Now, I for one am appalled. But of course, it's not necessarily in the way you might think. You see, swearing used to mean something; it used to be a special way to express yourself. Back in the good old days, to swear was to briefly express a fit of passion about a subject, and the words you used, as well as how often, made other people see you in different ways. If someone went around swearing all the time, they were typically the average 1950's big bully who beat up on little guys and rode around in a convertible until some joker on a skateboard steered them into a pile of manure. Someone who never swore was either the goody two shoes or the honorable religious man who was above such things. But those in between, who swore occasionally, but not profusely, were the handsome, debonair, dashing yet roguish guys who all the girls wanted. But even so, it was just the right kind of swearing. It wasn't anything outlandish or vile; in fact the basis upon which a swear word was chosen was its placement in the sentence. It had to not just get the point of passion across, but also had to sound good doing so. Today's swear words don’t sound good, they just sound vile, and when used so often they sound lazy, as if the speaker really doesn't have that big a vocabulary and must revert to certain words that they remember best. Like a kid who can only describe objects as "things", only replacing "things" with "shoot" or "fudge" (well, you get what I mean.)

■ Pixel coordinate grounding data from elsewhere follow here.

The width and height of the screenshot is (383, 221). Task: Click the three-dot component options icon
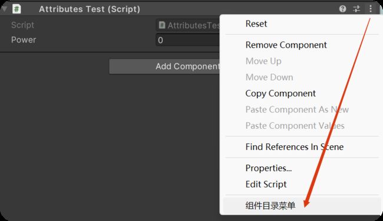coord(371,9)
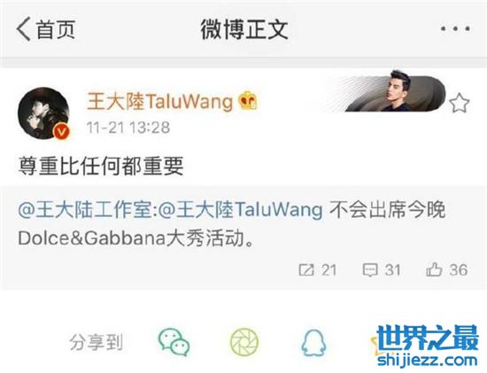Tap the post timestamp 11-21 13:28
The width and height of the screenshot is (487, 373).
coord(128,128)
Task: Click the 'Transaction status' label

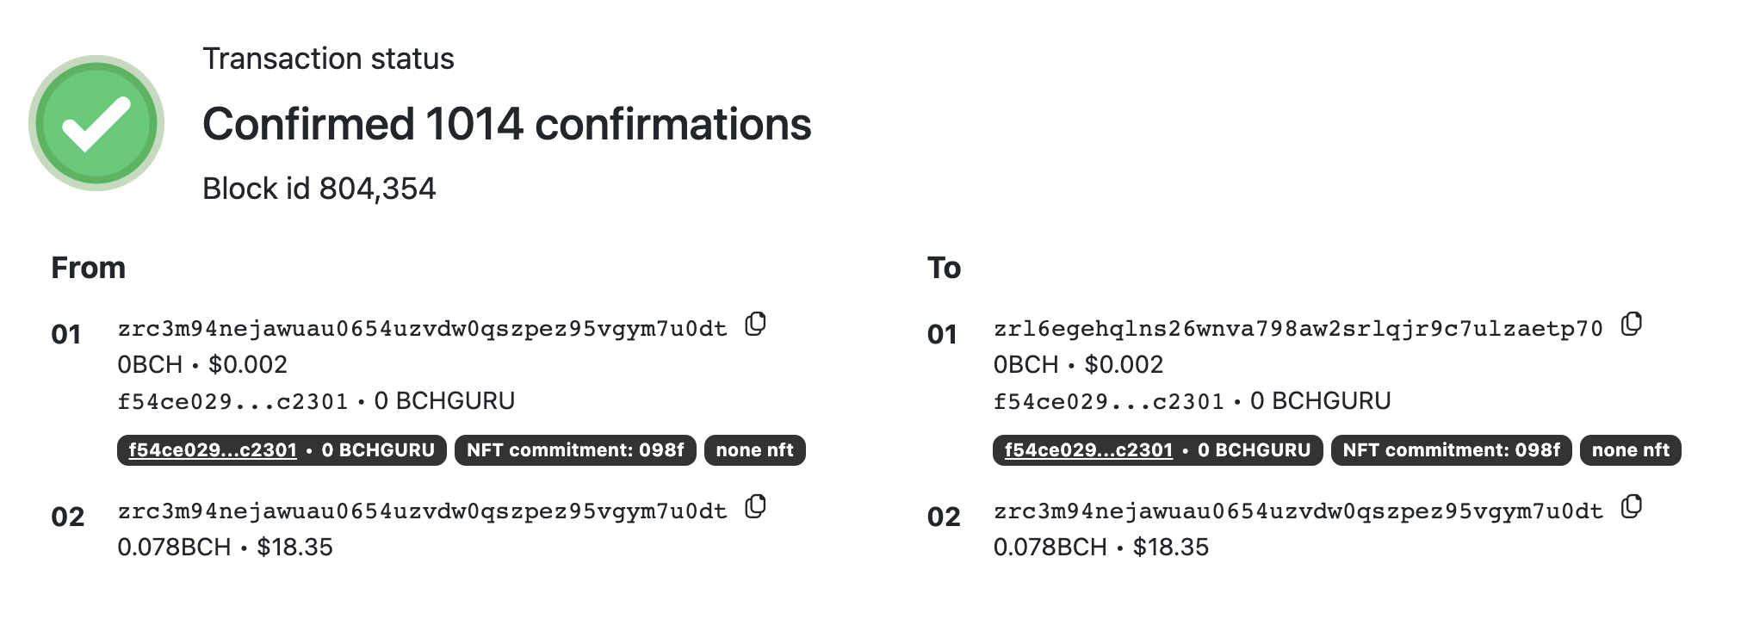Action: click(x=328, y=59)
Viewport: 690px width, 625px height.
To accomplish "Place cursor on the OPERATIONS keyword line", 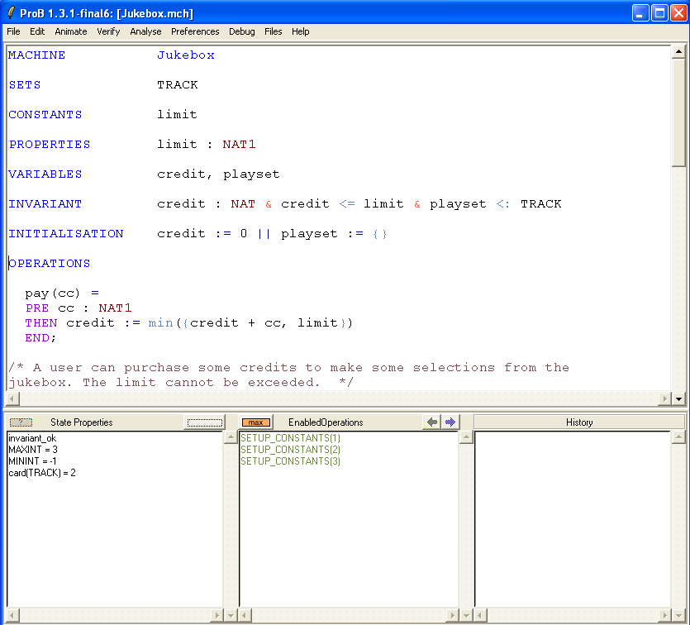I will pos(50,264).
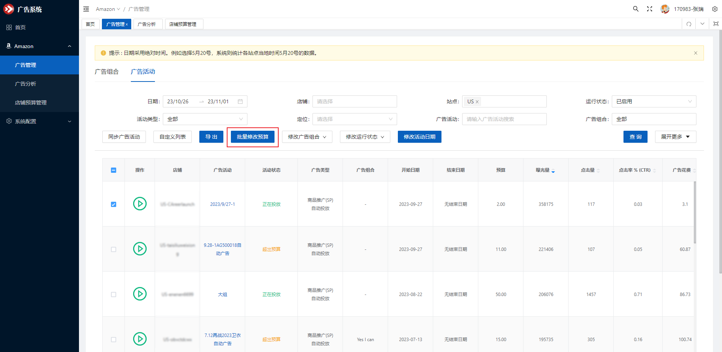The height and width of the screenshot is (352, 722).
Task: Dismiss the yellow tip banner
Action: point(695,53)

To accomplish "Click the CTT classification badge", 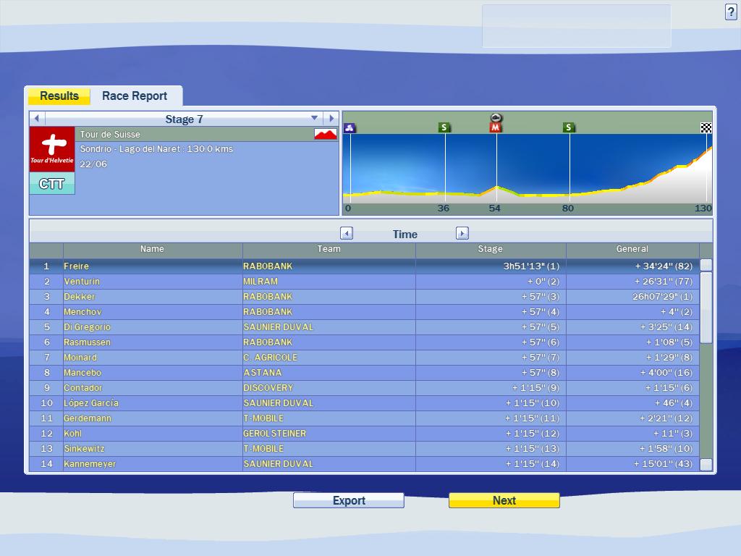I will pyautogui.click(x=52, y=184).
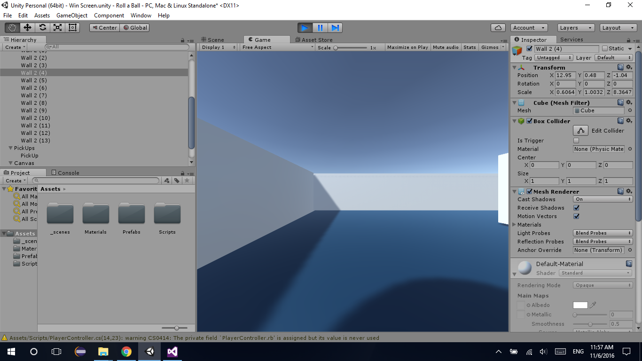Open the GameObject menu
This screenshot has width=642, height=361.
[71, 16]
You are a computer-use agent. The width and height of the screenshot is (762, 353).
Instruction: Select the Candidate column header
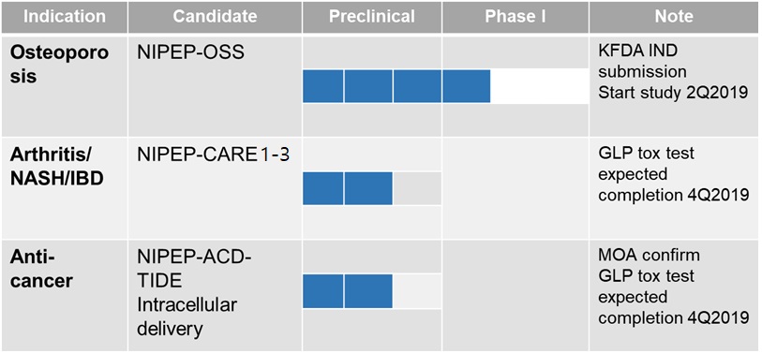pyautogui.click(x=215, y=17)
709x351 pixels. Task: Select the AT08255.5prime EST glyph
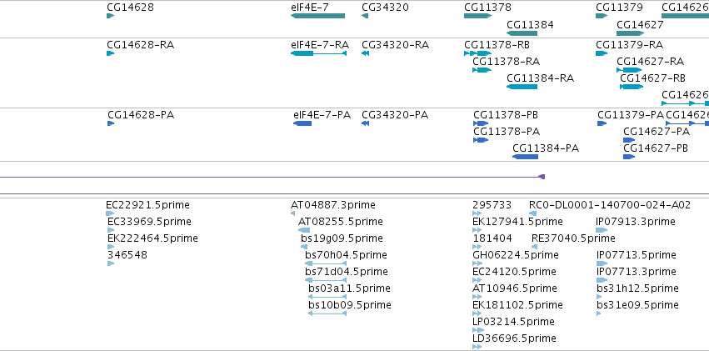coord(304,230)
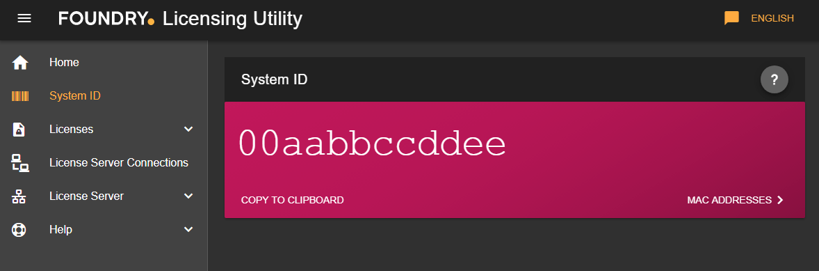
Task: Click the question mark help button
Action: tap(774, 79)
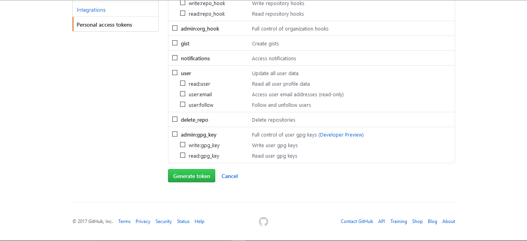
Task: Open the Integrations sidebar section
Action: pyautogui.click(x=91, y=10)
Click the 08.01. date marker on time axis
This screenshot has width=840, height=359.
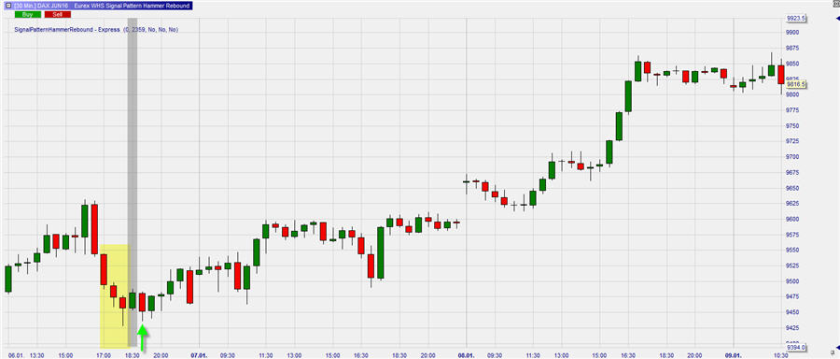[x=466, y=355]
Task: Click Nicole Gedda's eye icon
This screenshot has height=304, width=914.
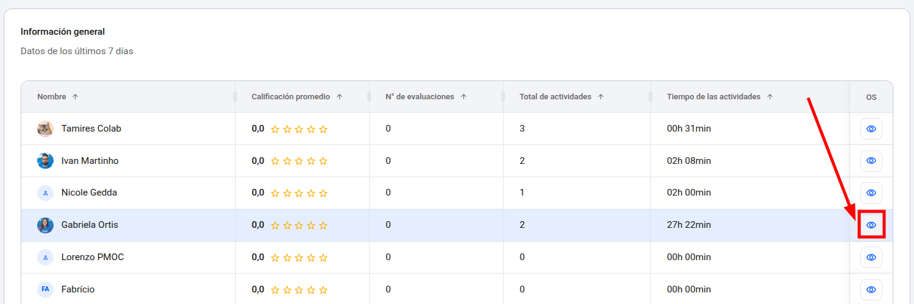Action: coord(871,193)
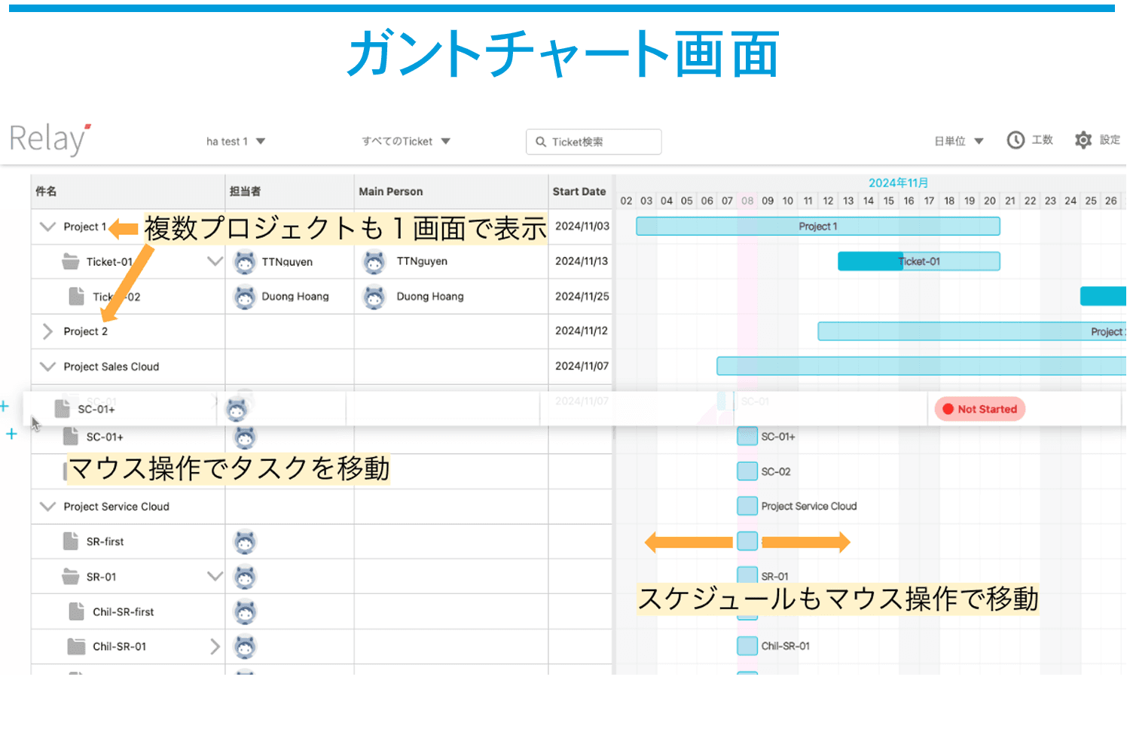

Think of historic moments in swearing. Rhett Butler's memorable and beloved "Frankly my dear, I don’t give a damn!" Rat in Wind In The Willows saying, "Toad, you ass." Mark Twain's various swears and remarks on swearing which would be too numerous to count. Benjamin Franklin's parable of the Man and his Jackass used to explain the inherent flaws of the requirement to own property to vote. Even God's Biblical prophet referred to what the people were selling for sacrifices as "mere refuse", essentially saying they were selling crap.
Compare to modern man's accounts of swearing. Rap songs like "Shake That ____" and "Back That ___ Up". The replacement of Give a Damn with Give a Sh__. Steve Martin's string of the F-word 19 times in a minute in Planes, Trains, and Automobiles; historic but undignified. South Park's goal at breaking the record for number of times the F-word could be used in a single 30 minute episode. The steady progression from "Gee" to "Stinks" to "Sucks" to "Blows". Even Tina Fey's remark during the last presidential campaign, declaring "B__ch is the new Black". Well, okay, that last one had alliteration and is kind of funny, but it still does not have the same dignified manner of swearing that Clark Gable and talking animals retained. If you can dress a rat in a suit and still seem classy when it swears in a kid's book, then modern swearing can be pulled off correctly.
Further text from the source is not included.